Games magazine editors on E3 2009

E3, back in the 'glory days'
E3, back in the 'glory days'

Following earlier reports that the Electronic Entertainment Expo (E3) is set to return to its former glory in 2009, TechRadar polled the editors of a number of key gaming magazines to gauge their response to the news.

"I thought year's E3 was an utter shambles," says Tim Clark, editor of Official PlayStation 3 magazine. "With software publishers operating a wait-and-see approach that resulted in underwhelming booths and precious little in the way of worthwhile announcements."

"E3 used to be the most exciting and important event in the gaming calendar – in the glory days my emails back to the office resembled a shell-shocked soldier trying to come to terms with the madness – but the 2008 version had all the razzmatazz of a fax machine convention."

Cautious optimism

"Nobody seemed happy with this year's E3," agrees Jon Hicks, editor of Official Xbox 360 magazine.

But while Hicks thinks that "a reboot is essential – and it needs to be big enough and early enough to attract the big games," he also adds a word of caution, telling TechRadar:

"Trouble is, after this year, I don't know if the big publishers will trust E3 enough to return."

Gavin Ogden, editor of thinks that it would be "great to see a major gaming expo return, but it needs to be open to the public.

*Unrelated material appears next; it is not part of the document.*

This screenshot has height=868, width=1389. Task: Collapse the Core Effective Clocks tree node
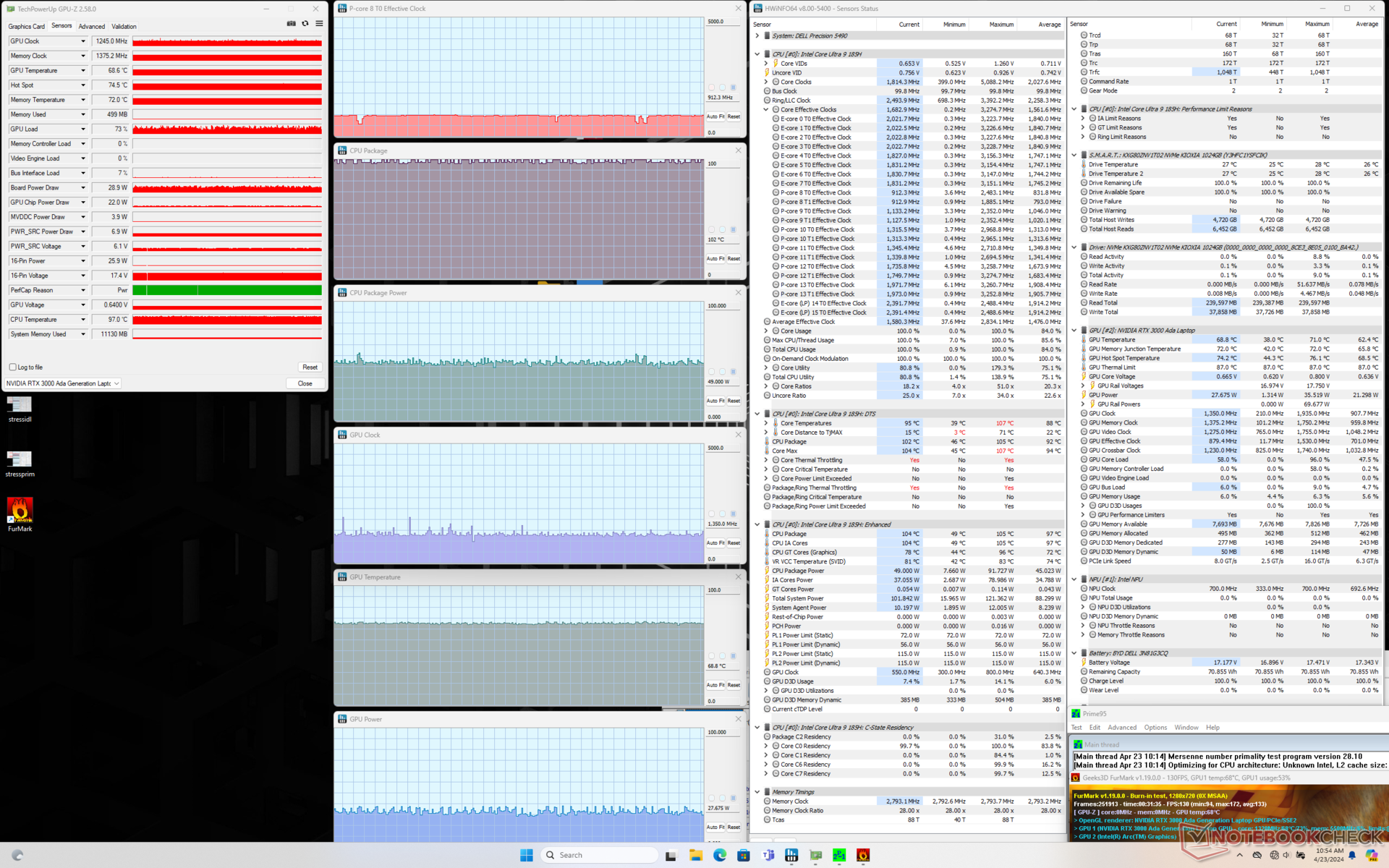pyautogui.click(x=766, y=110)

Or at least part of it."

"Imagine the scenes, as Bungie announce a new Halo game to roars of its fans - rather than paid-for Microsoft whoopers (and US journalists)," adds Ogden.

Spiralling costs, smoking poles

It was increasingly clear following last year's show that "something had to be done, and something big" says OPM3's Tim Clark. "But whether simply returning to the old mega-blowout format is the answer, I'm not so sure.

"Most of the big players pulled out because the cost of participating had become so exorbitant that they realised they could get more, and better, coverage by holding their own bespoke events.

"Even if the games industry is partly insulated against the impending financial apocalypse, I'm not certain many of the the third parties will want to start splashing tens of millions of dollars just so teenage bloggers can tell them that their stand smokes pole."